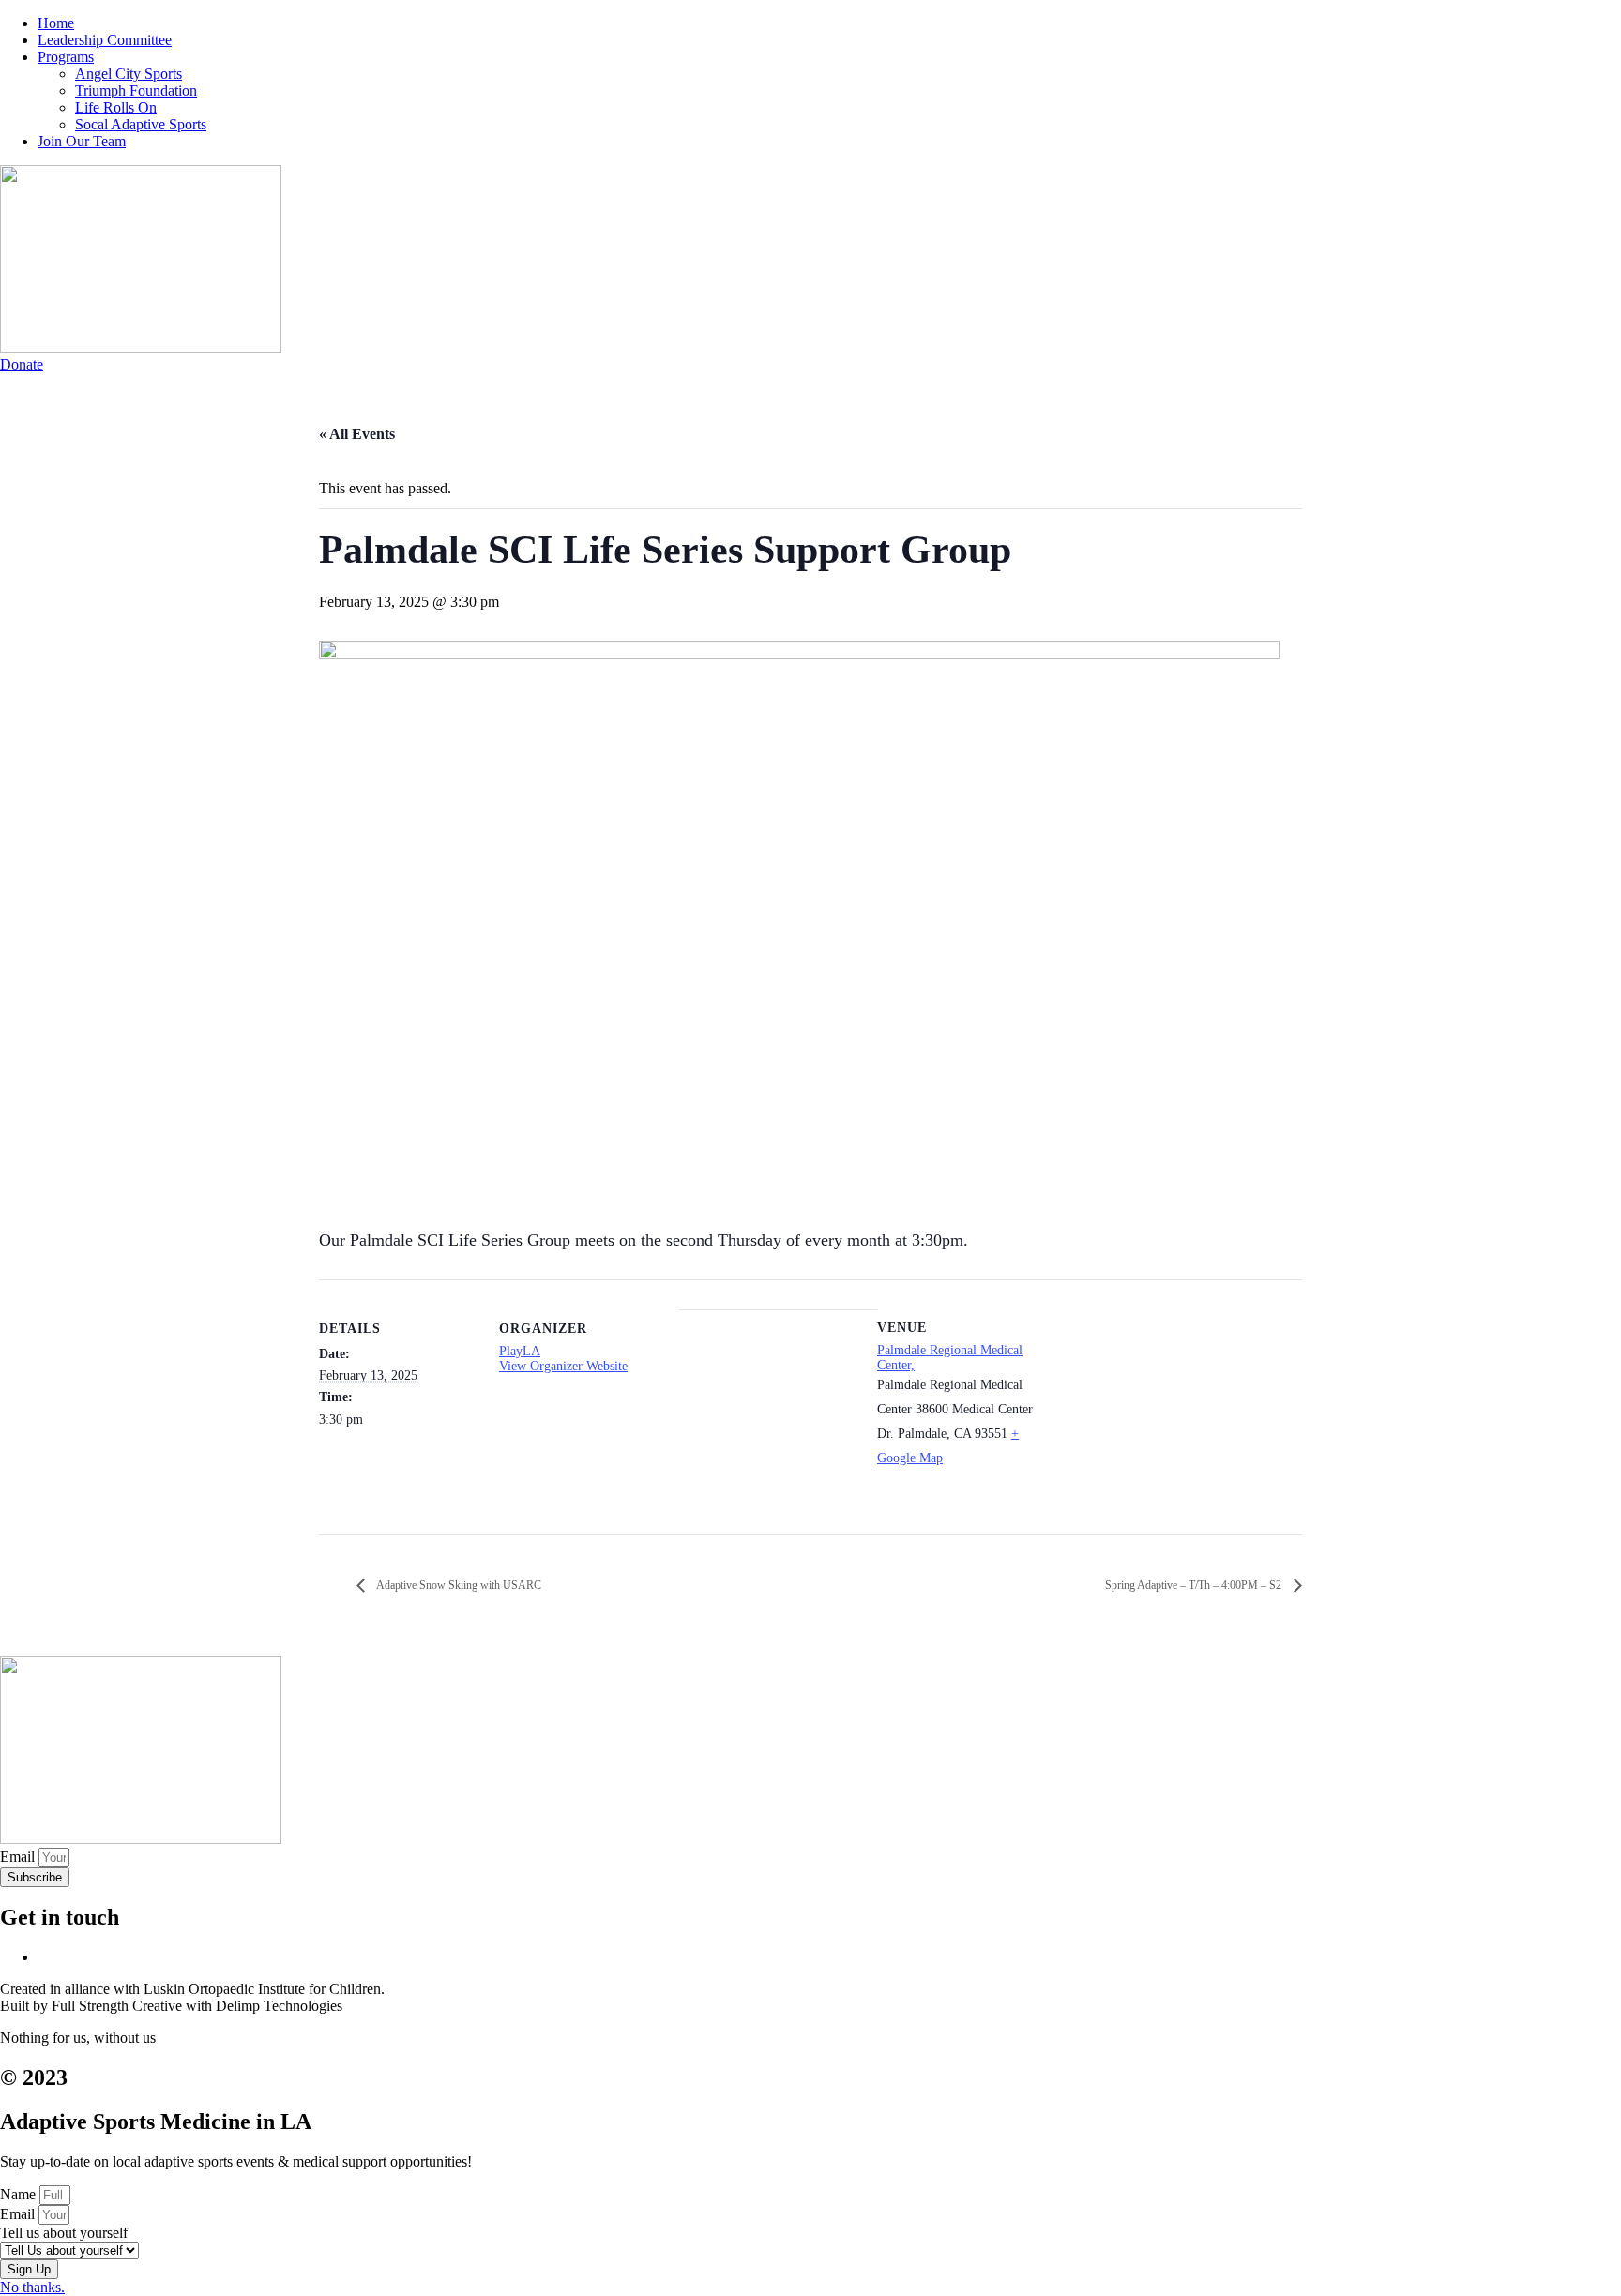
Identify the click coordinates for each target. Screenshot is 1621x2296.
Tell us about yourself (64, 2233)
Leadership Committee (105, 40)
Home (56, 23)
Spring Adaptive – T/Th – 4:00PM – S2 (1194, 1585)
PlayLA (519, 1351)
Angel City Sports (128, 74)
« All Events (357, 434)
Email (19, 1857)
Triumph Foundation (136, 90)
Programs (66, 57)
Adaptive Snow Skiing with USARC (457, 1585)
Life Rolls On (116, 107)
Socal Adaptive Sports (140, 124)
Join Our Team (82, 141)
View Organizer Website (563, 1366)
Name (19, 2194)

• [Exercise requirements] Leave the images out. Set down all of the material above exactly.

• [Written solution]
Identify the click coordinates for each target. Screenshot is 1621x2296.
Tell us about yourself (64, 2233)
Leadership Committee (105, 40)
Home (56, 23)
Spring Adaptive – T/Th – 4:00PM – S2 (1194, 1585)
PlayLA (519, 1351)
Angel City Sports (128, 74)
« All Events (357, 434)
Email (19, 1857)
Triumph Foundation (136, 90)
Programs (66, 57)
Adaptive Snow Skiing with USARC (457, 1585)
Life Rolls On (116, 107)
Socal Adaptive Sports (140, 124)
Join Our Team (82, 141)
View Organizer Website (563, 1366)
Name (19, 2194)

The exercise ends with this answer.